## Activity
Once you find a line containing the word "list" in the entries below, copy it.

[Stored records]
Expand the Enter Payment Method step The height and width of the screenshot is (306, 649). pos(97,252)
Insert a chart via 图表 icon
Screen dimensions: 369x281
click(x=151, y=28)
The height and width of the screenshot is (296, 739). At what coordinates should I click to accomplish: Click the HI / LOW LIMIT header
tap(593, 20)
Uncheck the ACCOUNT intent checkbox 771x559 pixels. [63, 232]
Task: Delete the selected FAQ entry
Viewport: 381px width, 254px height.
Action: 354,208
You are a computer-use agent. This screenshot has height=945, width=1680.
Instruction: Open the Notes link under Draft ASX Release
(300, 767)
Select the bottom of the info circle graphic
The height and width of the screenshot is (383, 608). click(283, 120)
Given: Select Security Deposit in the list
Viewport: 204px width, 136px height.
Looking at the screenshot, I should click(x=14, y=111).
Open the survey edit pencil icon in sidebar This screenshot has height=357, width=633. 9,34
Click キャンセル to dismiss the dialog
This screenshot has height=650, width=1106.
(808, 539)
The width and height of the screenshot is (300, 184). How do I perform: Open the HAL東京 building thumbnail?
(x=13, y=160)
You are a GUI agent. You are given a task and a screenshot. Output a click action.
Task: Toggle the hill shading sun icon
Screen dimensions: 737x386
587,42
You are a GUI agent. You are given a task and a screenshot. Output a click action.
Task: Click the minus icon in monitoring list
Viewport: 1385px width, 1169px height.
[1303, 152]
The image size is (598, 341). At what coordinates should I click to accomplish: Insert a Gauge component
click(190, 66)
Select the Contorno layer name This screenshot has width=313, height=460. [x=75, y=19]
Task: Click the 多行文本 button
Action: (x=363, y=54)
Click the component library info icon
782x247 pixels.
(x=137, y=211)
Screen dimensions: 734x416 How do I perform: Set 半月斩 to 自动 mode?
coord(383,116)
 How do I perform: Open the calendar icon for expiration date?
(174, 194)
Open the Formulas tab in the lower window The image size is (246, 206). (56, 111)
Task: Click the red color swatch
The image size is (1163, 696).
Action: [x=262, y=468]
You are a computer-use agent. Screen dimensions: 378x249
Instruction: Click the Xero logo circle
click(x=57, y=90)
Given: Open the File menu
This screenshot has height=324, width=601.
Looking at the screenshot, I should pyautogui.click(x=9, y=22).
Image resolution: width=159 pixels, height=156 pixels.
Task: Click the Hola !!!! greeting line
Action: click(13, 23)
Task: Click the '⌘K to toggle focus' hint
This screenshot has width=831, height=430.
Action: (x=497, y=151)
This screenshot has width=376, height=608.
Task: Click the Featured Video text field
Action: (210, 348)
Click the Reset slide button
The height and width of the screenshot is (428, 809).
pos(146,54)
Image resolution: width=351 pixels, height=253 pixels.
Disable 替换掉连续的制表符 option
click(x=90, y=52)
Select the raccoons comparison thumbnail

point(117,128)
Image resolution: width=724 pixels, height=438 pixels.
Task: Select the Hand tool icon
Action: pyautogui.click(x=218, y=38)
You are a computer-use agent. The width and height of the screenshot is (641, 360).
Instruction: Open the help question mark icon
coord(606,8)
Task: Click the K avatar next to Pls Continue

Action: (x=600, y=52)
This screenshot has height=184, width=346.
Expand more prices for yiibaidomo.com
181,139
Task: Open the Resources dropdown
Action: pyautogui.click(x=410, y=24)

## Result for this task
Given: Select Security Deposit in the list
Task: Click the minus icon in monitoring list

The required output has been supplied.